Moves that unlock value will have a greater impact on the market than new Singapore Depository Receipts (SDRs) or Catalist listings.
The recent launch of new SDRs tied to five major Hong Kong stocks—Alibaba, Tencent, BYD, HSBC, and Bank of China—may be well received, while upcoming Catalist listings like Attika Group and Goodwill Entertainment might struggle. However, Hongkong Land’s strategic pivot could prove most significant.
Local investors now have easier access to popular Hong Kong stocks via the Singapore Exchange (SGX) with SDRs, which are traded in Singapore dollars and settled through the Central Depository (CDP). These SDRs lower the minimum investment required, providing greater flexibility. For example, a board lot of 500 BYD shares in Hong Kong would cost S$23,433, but the minimum investment for BYD’s SDR is just S$469, making it more accessible to investors.
Additionally, these SDRs offer the advantage of being tradable just before and after Hong Kong market hours, which could appeal to investors looking to time their trades more precisely.
While the SDRs have potential, the bigger story lies in Hongkong Land’s recent corporate strategy shift. On October 29, the company announced plans to move away from its build-to-sell model and focus on generating recurring income from investment properties in key Asian cities. By 2035, it aims to recycle US$10 billion in capital and grow assets under management from US$40 billion to US$100 billion through capital partnerships, private funds, and real estate investment trusts. In doing so, the group seeks to double its underlying profit before interest and tax and increase its dividend per share.

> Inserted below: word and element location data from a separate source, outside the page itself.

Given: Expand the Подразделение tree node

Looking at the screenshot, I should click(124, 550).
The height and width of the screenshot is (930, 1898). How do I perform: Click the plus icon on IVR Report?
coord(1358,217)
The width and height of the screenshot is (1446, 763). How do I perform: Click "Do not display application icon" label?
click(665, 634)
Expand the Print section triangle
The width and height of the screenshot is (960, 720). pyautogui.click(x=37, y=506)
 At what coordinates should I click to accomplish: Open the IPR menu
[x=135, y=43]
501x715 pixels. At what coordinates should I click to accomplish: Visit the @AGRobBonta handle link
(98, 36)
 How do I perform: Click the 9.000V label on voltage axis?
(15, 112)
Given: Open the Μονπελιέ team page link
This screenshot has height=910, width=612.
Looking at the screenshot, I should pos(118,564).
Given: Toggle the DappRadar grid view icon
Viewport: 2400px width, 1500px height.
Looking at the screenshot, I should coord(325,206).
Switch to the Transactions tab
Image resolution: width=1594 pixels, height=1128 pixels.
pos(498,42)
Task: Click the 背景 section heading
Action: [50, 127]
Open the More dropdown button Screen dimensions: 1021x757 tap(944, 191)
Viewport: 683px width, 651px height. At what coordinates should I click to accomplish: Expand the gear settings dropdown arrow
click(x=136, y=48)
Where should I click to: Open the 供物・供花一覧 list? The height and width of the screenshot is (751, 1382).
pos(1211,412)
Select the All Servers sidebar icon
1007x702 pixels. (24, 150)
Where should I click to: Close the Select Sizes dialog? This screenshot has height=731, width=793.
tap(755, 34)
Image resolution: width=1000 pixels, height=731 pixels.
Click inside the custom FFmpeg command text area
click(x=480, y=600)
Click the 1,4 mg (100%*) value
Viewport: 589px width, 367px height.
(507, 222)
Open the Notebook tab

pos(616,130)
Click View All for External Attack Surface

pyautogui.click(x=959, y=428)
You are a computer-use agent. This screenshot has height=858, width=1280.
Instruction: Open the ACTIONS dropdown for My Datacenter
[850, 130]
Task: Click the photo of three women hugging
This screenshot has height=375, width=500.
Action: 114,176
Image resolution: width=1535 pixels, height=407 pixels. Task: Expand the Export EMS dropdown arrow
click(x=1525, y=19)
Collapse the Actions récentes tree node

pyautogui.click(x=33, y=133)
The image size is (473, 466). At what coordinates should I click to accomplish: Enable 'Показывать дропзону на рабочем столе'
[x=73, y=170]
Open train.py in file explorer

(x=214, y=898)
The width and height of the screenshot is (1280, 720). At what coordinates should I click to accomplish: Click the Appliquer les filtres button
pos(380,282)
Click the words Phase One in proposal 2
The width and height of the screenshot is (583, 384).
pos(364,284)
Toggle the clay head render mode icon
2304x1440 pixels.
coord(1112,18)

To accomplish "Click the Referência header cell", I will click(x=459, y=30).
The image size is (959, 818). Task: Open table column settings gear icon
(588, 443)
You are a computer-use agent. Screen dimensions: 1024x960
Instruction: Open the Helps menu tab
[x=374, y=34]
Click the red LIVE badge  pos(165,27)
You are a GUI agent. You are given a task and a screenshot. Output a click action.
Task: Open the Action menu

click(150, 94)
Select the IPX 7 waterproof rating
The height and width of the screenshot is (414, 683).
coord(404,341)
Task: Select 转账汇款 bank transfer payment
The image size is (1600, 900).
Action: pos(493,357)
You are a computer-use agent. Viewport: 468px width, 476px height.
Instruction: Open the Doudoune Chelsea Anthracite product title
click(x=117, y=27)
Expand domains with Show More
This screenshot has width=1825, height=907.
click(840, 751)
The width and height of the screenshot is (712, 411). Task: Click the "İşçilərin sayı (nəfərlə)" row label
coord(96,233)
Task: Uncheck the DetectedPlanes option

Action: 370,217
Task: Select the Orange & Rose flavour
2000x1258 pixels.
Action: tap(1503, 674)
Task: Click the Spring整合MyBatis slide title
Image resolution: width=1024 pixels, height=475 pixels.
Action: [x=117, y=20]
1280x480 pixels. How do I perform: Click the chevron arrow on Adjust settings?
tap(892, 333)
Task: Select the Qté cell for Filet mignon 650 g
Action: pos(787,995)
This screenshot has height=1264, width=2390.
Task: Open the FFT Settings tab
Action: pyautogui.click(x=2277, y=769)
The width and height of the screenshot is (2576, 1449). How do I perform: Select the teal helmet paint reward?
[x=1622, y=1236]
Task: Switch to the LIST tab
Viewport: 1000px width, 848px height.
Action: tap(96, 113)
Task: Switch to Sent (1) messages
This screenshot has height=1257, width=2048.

Since this strategic announcement, Hongkong Land’s share price has risen by over 15%. If this value-unlocking strategy succeeds, it could inspire other major real estate companies to follow suit, potentially boosting overall market activity more than any new SDRs or Catalist listings could.
In contrast, upcoming Catalist listings like Attika Group (interior decoration) and Goodwill Entertainment (karaoke lounges) might face challenges in attracting investors. The exception could be Goodwill Entertainment, whose relatable business model may appeal to a broader audience, but overall, these smaller companies will need time to build investor confidence.